Board Of Trustees Approves Tuition Freeze For In-State Undergraduate Students
The Board of Trustees approved a $6.8 billion total operating budget for the 2019 fiscal year and a tuition freeze for in-state undergraduates at its Thursday meeting at Penn State Brandywine.
The motion to approve the budget plan recommended by the Board’s Committee on Finance, Business and Capital Planning passed unanimously. Full-time, lower-level undergraduates will therefore continue to pay $8,708 per student per semester. Out-of-state tuition will increase by 1.95 percent — the lowest increase in more than 20 years.
President Eric Barron cited aggressive cost savings as a primary reason for the stable tuition rate.
“Penn State ranks fifth among all 50 state flagship universities for the smallest overall in-state tuition increase over the last decade,” Barron said in a release. “This second consecutive tuition freeze illustrates the University’s commitment to access and affordability.”
“It’s an extraordinary accomplishment,” Chairman Mark Dambly said Thursday.
The Board approved its last tuition freeze — the first since the 2015-16 academic year — at its July meeting last summer.

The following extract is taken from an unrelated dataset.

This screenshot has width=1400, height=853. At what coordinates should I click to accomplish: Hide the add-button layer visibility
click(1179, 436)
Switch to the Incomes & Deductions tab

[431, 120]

The Board’s budget was supported by a two-percent increase in its general appropriation listed in the Pennsylvania Commonwealth’s $34 billion budget, which Governor Tom Wolf signed in June.
The trustees also approved the Student Fee Board’s recommended student initiated fee of $265 per student per semester. This total is a $2 decrease from the 2017-18 student fee, marking the first time it has been lowered since the founding of the Fee Board.